◆ GOAL OF THE EXERCISE
Quote the whole listing verbatim.

◆ MATERIAL FOR THIS TASK
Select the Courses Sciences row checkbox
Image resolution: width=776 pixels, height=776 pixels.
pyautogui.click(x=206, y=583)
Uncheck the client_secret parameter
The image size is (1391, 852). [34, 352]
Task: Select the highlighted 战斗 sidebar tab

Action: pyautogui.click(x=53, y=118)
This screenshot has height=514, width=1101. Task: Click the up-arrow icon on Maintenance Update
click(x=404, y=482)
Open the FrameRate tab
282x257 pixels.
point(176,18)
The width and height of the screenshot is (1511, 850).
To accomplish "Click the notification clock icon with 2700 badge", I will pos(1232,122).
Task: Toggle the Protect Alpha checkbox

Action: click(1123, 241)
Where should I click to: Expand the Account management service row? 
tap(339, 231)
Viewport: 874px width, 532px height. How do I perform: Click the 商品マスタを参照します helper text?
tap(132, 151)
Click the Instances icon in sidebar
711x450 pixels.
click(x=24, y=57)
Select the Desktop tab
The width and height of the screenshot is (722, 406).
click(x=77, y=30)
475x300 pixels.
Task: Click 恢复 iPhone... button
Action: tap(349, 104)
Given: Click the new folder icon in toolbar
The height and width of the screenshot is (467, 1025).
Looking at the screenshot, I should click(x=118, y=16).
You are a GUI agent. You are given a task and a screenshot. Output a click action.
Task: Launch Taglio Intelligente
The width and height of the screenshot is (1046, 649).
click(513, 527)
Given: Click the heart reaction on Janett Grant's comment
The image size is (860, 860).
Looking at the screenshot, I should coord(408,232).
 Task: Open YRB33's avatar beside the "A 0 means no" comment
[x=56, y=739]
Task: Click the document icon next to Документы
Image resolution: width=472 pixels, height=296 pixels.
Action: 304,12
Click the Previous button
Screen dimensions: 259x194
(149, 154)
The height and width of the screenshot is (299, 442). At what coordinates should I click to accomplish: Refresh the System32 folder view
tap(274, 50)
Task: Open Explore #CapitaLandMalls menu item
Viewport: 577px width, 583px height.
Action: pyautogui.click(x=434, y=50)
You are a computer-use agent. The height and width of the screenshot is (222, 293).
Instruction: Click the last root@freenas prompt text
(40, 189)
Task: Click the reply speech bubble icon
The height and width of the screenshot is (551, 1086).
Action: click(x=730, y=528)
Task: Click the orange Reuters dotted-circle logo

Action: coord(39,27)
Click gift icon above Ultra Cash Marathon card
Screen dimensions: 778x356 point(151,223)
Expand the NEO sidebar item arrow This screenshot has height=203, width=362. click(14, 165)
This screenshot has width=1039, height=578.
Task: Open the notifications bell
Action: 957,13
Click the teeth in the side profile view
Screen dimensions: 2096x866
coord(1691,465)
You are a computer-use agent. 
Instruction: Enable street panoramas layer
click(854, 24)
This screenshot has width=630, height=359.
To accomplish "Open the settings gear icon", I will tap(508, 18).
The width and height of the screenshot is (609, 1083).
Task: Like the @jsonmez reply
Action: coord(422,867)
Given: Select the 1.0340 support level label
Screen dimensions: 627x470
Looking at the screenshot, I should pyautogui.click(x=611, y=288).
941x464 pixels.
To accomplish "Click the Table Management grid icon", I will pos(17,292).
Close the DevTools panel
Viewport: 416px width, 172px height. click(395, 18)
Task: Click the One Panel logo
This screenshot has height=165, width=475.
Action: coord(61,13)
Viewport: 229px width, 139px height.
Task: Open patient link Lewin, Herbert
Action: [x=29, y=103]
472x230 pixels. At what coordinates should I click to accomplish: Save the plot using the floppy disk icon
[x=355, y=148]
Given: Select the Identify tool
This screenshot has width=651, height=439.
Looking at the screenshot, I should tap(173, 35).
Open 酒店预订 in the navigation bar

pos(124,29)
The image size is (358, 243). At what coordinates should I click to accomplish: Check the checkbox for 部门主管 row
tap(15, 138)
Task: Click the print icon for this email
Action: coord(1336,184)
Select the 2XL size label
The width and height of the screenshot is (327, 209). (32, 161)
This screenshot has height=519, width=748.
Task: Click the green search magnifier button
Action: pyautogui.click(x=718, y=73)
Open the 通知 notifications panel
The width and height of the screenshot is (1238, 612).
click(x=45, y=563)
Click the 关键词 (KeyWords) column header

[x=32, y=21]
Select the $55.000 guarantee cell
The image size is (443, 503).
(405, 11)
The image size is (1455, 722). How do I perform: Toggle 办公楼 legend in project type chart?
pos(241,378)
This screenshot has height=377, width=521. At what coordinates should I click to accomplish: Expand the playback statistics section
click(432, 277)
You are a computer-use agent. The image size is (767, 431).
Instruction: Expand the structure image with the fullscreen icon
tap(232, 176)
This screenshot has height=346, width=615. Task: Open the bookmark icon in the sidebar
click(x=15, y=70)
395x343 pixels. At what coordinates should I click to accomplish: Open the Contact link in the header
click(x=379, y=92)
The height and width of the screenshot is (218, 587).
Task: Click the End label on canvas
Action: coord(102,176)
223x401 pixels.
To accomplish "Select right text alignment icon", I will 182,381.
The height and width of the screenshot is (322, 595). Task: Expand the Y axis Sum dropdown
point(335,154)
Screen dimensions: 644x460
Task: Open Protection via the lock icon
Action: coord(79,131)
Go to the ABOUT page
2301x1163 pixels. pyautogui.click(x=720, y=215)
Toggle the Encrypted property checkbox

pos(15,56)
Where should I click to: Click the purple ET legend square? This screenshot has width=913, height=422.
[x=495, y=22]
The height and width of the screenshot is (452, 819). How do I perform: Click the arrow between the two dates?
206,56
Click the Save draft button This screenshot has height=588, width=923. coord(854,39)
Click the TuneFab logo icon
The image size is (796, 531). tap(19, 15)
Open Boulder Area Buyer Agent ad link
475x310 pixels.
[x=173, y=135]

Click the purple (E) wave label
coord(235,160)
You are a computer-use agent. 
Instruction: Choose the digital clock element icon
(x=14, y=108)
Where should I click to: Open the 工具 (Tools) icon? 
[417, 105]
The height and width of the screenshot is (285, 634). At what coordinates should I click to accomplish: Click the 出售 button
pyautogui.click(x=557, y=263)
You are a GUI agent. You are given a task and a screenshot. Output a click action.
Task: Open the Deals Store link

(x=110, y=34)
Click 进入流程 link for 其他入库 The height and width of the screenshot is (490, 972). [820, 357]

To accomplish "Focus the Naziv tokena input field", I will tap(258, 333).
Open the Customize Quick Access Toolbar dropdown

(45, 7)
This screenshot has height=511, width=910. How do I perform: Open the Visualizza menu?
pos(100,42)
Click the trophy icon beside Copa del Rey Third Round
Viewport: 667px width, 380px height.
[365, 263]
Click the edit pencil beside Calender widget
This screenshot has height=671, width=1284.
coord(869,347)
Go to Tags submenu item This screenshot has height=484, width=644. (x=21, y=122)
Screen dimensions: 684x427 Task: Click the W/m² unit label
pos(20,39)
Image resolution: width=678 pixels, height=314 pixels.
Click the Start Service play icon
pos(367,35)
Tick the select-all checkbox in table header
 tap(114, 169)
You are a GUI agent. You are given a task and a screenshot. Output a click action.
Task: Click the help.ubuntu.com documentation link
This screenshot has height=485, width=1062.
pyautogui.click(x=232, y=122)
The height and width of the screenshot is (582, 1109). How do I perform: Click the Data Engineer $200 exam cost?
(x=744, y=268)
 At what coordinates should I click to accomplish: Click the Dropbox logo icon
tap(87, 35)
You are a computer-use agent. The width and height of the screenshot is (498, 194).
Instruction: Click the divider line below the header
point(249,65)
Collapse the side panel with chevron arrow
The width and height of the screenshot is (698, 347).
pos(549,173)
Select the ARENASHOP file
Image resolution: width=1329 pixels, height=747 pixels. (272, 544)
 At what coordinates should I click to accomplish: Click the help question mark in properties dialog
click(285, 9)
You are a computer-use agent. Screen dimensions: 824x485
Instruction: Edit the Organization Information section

◆ TASK ANSWER
Select the Courses Sciences row checkbox
Image resolution: width=776 pixels, height=776 pixels.
pyautogui.click(x=206, y=583)
Uncheck the client_secret parameter
The image size is (1391, 852). [34, 352]
Task: Select the highlighted 战斗 sidebar tab

Action: pyautogui.click(x=53, y=118)
This screenshot has height=514, width=1101. Task: Click the up-arrow icon on Maintenance Update
click(x=404, y=482)
Open the FrameRate tab
282x257 pixels.
point(176,18)
The width and height of the screenshot is (1511, 850).
To accomplish "Click the notification clock icon with 2700 badge", I will pos(1232,122).
Task: Toggle the Protect Alpha checkbox

Action: click(1123, 241)
Where should I click to: Expand the Account management service row? 
tap(339, 231)
Viewport: 874px width, 532px height. How do I perform: Click the 商品マスタを参照します helper text?
tap(132, 151)
Click the Instances icon in sidebar
711x450 pixels.
click(x=24, y=57)
Select the Desktop tab
The width and height of the screenshot is (722, 406).
click(x=77, y=30)
475x300 pixels.
Task: Click 恢复 iPhone... button
Action: tap(349, 104)
Given: Click the new folder icon in toolbar
The height and width of the screenshot is (467, 1025).
Looking at the screenshot, I should click(x=118, y=16).
You are a GUI agent. You are given a task and a screenshot. Output a click action.
Task: Launch Taglio Intelligente
The width and height of the screenshot is (1046, 649).
click(513, 527)
Given: Click the heart reaction on Janett Grant's comment
The image size is (860, 860).
Looking at the screenshot, I should coord(408,232).
 Task: Open YRB33's avatar beside the "A 0 means no" comment
[x=56, y=739]
Task: Click the document icon next to Документы
Image resolution: width=472 pixels, height=296 pixels.
Action: 304,12
Click the Previous button
Screen dimensions: 259x194
(149, 154)
The height and width of the screenshot is (299, 442). At what coordinates should I click to accomplish: Refresh the System32 folder view
tap(274, 50)
Task: Open Explore #CapitaLandMalls menu item
Viewport: 577px width, 583px height.
Action: pyautogui.click(x=434, y=50)
You are a computer-use agent. The height and width of the screenshot is (222, 293).
Instruction: Click the last root@freenas prompt text
(40, 189)
Task: Click the reply speech bubble icon
The height and width of the screenshot is (551, 1086).
Action: click(x=730, y=528)
Task: Click the orange Reuters dotted-circle logo

Action: coord(39,27)
Click gift icon above Ultra Cash Marathon card
Screen dimensions: 778x356 point(151,223)
Expand the NEO sidebar item arrow This screenshot has height=203, width=362. click(14, 165)
This screenshot has width=1039, height=578.
Task: Open the notifications bell
Action: 957,13
Click the teeth in the side profile view
Screen dimensions: 2096x866
coord(1691,465)
You are a computer-use agent. 
Instruction: Enable street panoramas layer
click(854, 24)
This screenshot has width=630, height=359.
To accomplish "Open the settings gear icon", I will tap(508, 18).
The width and height of the screenshot is (609, 1083).
Task: Like the @jsonmez reply
Action: coord(422,867)
Given: Select the 1.0340 support level label
Screen dimensions: 627x470
Looking at the screenshot, I should pyautogui.click(x=611, y=288).
941x464 pixels.
To accomplish "Click the Table Management grid icon", I will pos(17,292).
Close the DevTools panel
Viewport: 416px width, 172px height. click(395, 18)
Task: Click the One Panel logo
This screenshot has height=165, width=475.
Action: coord(61,13)
Viewport: 229px width, 139px height.
Task: Open patient link Lewin, Herbert
Action: [x=29, y=103]
472x230 pixels. At what coordinates should I click to accomplish: Save the plot using the floppy disk icon
[x=355, y=148]
Given: Select the Identify tool
This screenshot has width=651, height=439.
Looking at the screenshot, I should tap(173, 35).
Open 酒店预订 in the navigation bar

pos(124,29)
The image size is (358, 243). At what coordinates should I click to accomplish: Check the checkbox for 部门主管 row
tap(15, 138)
Task: Click the print icon for this email
Action: coord(1336,184)
Select the 2XL size label
The width and height of the screenshot is (327, 209). (32, 161)
This screenshot has height=519, width=748.
Task: Click the green search magnifier button
Action: pyautogui.click(x=718, y=73)
Open the 通知 notifications panel
The width and height of the screenshot is (1238, 612).
click(x=45, y=563)
Click the 关键词 (KeyWords) column header

[x=32, y=21]
Select the $55.000 guarantee cell
The image size is (443, 503).
(405, 11)
The image size is (1455, 722). How do I perform: Toggle 办公楼 legend in project type chart?
pos(241,378)
This screenshot has height=377, width=521. At what coordinates should I click to accomplish: Expand the playback statistics section
click(432, 277)
You are a computer-use agent. The image size is (767, 431).
Instruction: Expand the structure image with the fullscreen icon
tap(232, 176)
This screenshot has height=346, width=615. Task: Open the bookmark icon in the sidebar
click(x=15, y=70)
395x343 pixels. At what coordinates should I click to accomplish: Open the Contact link in the header
click(x=379, y=92)
The height and width of the screenshot is (218, 587).
Task: Click the End label on canvas
Action: coord(102,176)
223x401 pixels.
To accomplish "Select right text alignment icon", I will 182,381.
The height and width of the screenshot is (322, 595). Task: Expand the Y axis Sum dropdown
point(335,154)
Screen dimensions: 644x460
Task: Open Protection via the lock icon
Action: coord(79,131)
Go to the ABOUT page
2301x1163 pixels. pyautogui.click(x=720, y=215)
Toggle the Encrypted property checkbox

pos(15,56)
Where should I click to: Click the purple ET legend square? This screenshot has width=913, height=422.
[x=495, y=22]
The height and width of the screenshot is (452, 819). How do I perform: Click the arrow between the two dates?
206,56
Click the Save draft button This screenshot has height=588, width=923. coord(854,39)
Click the TuneFab logo icon
The image size is (796, 531). tap(19, 15)
Open Boulder Area Buyer Agent ad link
475x310 pixels.
[x=173, y=135]

Click the purple (E) wave label
coord(235,160)
You are a computer-use agent. 
Instruction: Choose the digital clock element icon
(x=14, y=108)
Where should I click to: Open the 工具 (Tools) icon? 
[417, 105]
The height and width of the screenshot is (285, 634). At what coordinates should I click to accomplish: Click the 出售 button
pyautogui.click(x=557, y=263)
You are a GUI agent. You are given a task and a screenshot. Output a click action.
Task: Open the Deals Store link

(x=110, y=34)
Click 进入流程 link for 其他入库 The height and width of the screenshot is (490, 972). [820, 357]

To accomplish "Focus the Naziv tokena input field", I will tap(258, 333).
Open the Customize Quick Access Toolbar dropdown

(45, 7)
This screenshot has height=511, width=910. How do I perform: Open the Visualizza menu?
pos(100,42)
Click the trophy icon beside Copa del Rey Third Round
Viewport: 667px width, 380px height.
[365, 263]
Click the edit pencil beside Calender widget
This screenshot has height=671, width=1284.
coord(869,347)
Go to Tags submenu item This screenshot has height=484, width=644. (x=21, y=122)
Screen dimensions: 684x427 Task: Click the W/m² unit label
pos(20,39)
Image resolution: width=678 pixels, height=314 pixels.
Click the Start Service play icon
pos(367,35)
Tick the select-all checkbox in table header
 tap(114, 169)
You are a GUI agent. You are given a task and a screenshot. Output a click action.
Task: Click the help.ubuntu.com documentation link
This screenshot has height=485, width=1062.
pyautogui.click(x=232, y=122)
The height and width of the screenshot is (582, 1109). How do I perform: Click the Data Engineer $200 exam cost?
(x=744, y=268)
 At what coordinates should I click to accomplish: Click the Dropbox logo icon
tap(87, 35)
You are a computer-use agent. The width and height of the screenshot is (498, 194).
Instruction: Click the divider line below the header
point(249,65)
Collapse the side panel with chevron arrow
The width and height of the screenshot is (698, 347).
pos(549,173)
Select the ARENASHOP file
Image resolution: width=1329 pixels, height=747 pixels. (272, 544)
 At what coordinates should I click to accomplish: Click the help question mark in properties dialog
click(285, 9)
You are a computer-use agent. Screen dimensions: 824x485
Instruction: Edit the Organization Information section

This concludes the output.